These assertions could be placed inside a function and marked as debug_assert. But the difference is that the documentation in fact is part of the function signature and the user can easily read these statements without having to examine the function code itself. Also, the compiler can actually add these assertions (converting them to debug_assert*) to the beginning of the unsafe function or call them in debug mode (but there is problem: what if assert contain mutation? I don't know).

In addition as variant 'partial invariants', which will indicate that their violation is guaranteed to lead to an error, but their observance does not guarantee the absence of errors.

The goal of this proposal is to improve the experience of using unsafe features.

This proposal is just an idea 'it would be nice...'. I don't know how many unsafe function in std and how hard to update them all.

ps Did I just invent contract programming?)

Many unsafe pre-conditions cannot be expressed as simple assertions. So this will be applicable less often than you think.

Many unsafe functions already use debug assertions for verifiable pre-conditions. But doing that for from_utf8_unchecked is problematic, since the assertions has an O(n) cost, while the function itself is O(1). So the assertion would impose an unacceptable performance overhead in many use-cases.

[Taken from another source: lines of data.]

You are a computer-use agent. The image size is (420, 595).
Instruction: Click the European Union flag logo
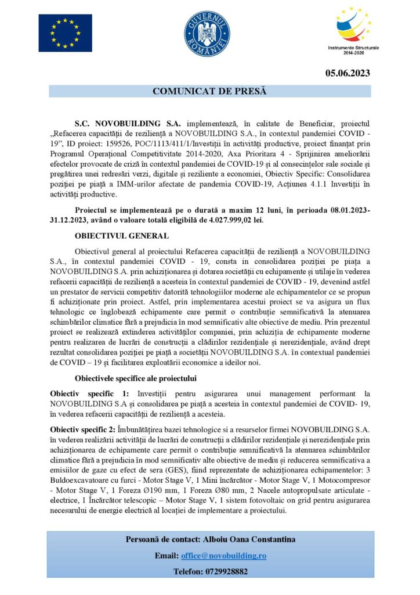[65, 33]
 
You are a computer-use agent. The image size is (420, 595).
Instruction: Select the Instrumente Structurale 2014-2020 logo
[352, 30]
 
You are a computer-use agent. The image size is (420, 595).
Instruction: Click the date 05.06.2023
[347, 73]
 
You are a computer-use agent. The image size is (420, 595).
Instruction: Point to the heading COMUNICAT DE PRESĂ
[209, 91]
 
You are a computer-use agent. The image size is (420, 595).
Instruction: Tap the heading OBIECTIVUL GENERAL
[122, 235]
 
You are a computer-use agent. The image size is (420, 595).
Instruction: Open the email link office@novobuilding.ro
[223, 555]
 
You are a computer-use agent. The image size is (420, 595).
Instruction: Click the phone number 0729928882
[227, 571]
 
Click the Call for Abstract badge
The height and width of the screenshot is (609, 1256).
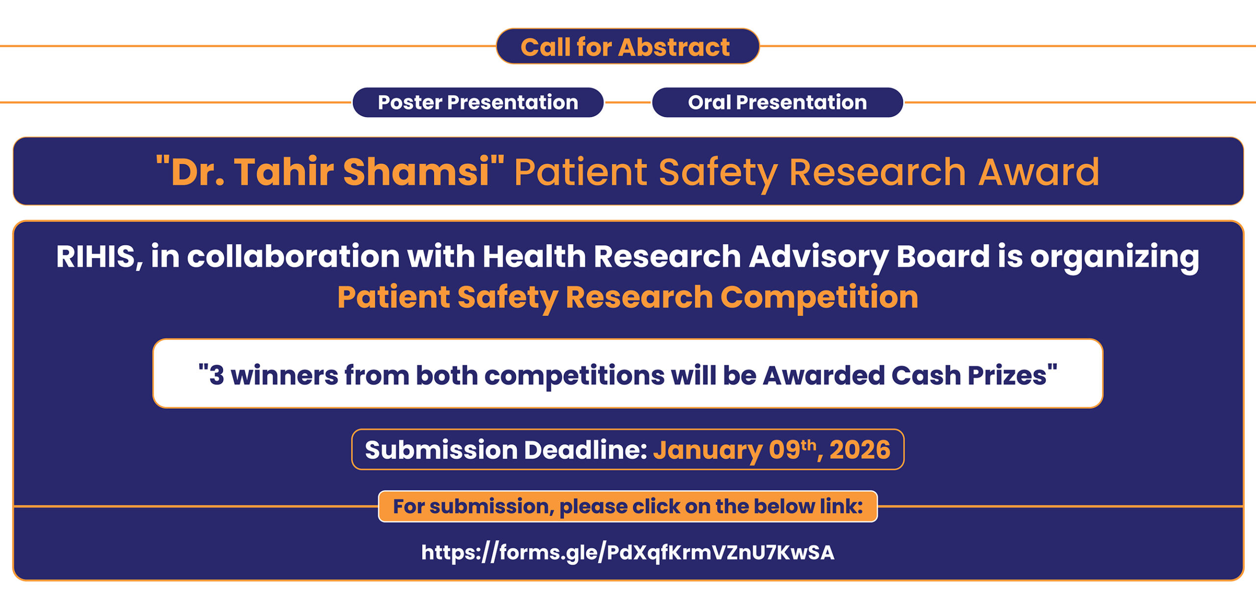click(628, 46)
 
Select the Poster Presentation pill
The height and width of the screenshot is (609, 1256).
click(478, 102)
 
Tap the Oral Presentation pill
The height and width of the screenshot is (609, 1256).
click(777, 102)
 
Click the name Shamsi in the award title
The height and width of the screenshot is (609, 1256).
click(416, 172)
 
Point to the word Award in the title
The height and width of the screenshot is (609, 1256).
click(1039, 172)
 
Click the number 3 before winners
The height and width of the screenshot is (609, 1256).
click(216, 375)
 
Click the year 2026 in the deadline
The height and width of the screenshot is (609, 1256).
click(860, 450)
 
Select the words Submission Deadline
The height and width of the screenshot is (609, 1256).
click(506, 450)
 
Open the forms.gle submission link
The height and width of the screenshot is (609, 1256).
click(628, 553)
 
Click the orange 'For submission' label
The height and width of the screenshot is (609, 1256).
click(628, 506)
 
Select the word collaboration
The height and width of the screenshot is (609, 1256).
click(293, 257)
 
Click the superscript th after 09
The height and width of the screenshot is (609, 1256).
click(808, 445)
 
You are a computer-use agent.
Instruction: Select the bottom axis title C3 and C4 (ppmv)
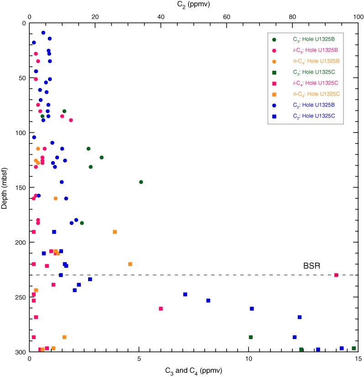(194, 370)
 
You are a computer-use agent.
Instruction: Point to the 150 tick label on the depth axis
(19, 187)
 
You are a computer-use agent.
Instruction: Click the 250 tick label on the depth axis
(19, 297)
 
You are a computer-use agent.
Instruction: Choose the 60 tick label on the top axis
(226, 16)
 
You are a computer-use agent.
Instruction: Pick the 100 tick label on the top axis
(358, 16)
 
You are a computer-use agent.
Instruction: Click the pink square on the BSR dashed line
(336, 275)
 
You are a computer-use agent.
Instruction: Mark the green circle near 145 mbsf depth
(141, 182)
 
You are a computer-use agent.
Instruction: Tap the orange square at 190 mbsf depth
(115, 232)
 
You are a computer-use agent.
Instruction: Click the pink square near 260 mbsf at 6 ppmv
(161, 308)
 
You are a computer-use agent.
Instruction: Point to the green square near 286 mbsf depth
(251, 337)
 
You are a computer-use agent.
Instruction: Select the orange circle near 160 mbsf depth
(56, 198)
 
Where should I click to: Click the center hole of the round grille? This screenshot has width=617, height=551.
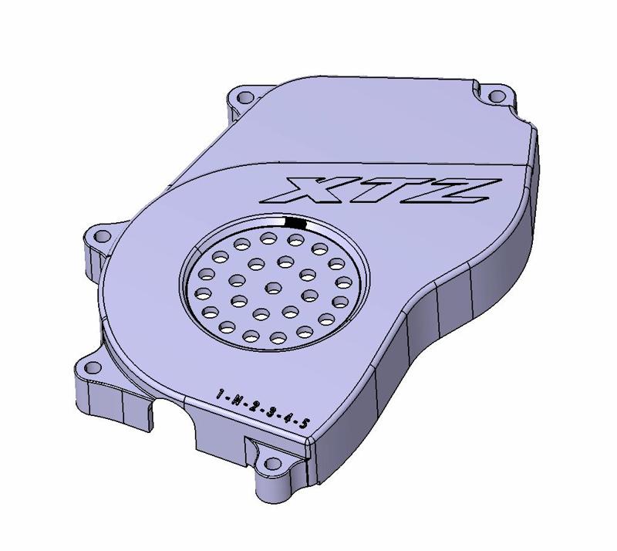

Still, I think adding a machine readable way to specify pre- and post-conditions (be they safe or unsafe) could be valuable.

6 Likes

I think this project goal may meet your requirement. Instrument the Rust standard library with safety contracts

Many libstd functions already have debug_assert checking these things.

But doing that for from_utf8_unchecked is problematic, since the assertions has an O(n) cost, while the function itself is O(1)

Yes, but I talking about debug_assertion which doesn't added to release builds.

Many unsafe functions already use debug assertions for verifiable pre-conditions.

The difference is whether these statements are exhaustive. That is, whether following these statements guarantees the correct operation of the function.

I think this project goal may meet your requirement. Instrument the Rust standard library with safety contracts

Contract programming is some different thing. It looks like not Rust way: type String incapsulate invariant about correct utf8 (and do it in imperative way). Therefore, we pass the String type instead of &[u8] with utf8 assertion.

I think such contraptions are probably harmful.

Many libstd functions already have debug_assert checking these things.

My proposal is not only about automatic validation. Putting assertions in the documentation also makes the feature easier to use.

It's considered too slow, even for debug builds.

1 Like

Not to mention, if the caller is interested, String::from_utf8 already exists. One could make their own cfg-dependent call to _unchecked when needed if the assertion is actually interesting. I believe this is the case with most _unchecked APIs: there is an associated checked API that can be called when enforcement is wanted.

1 Like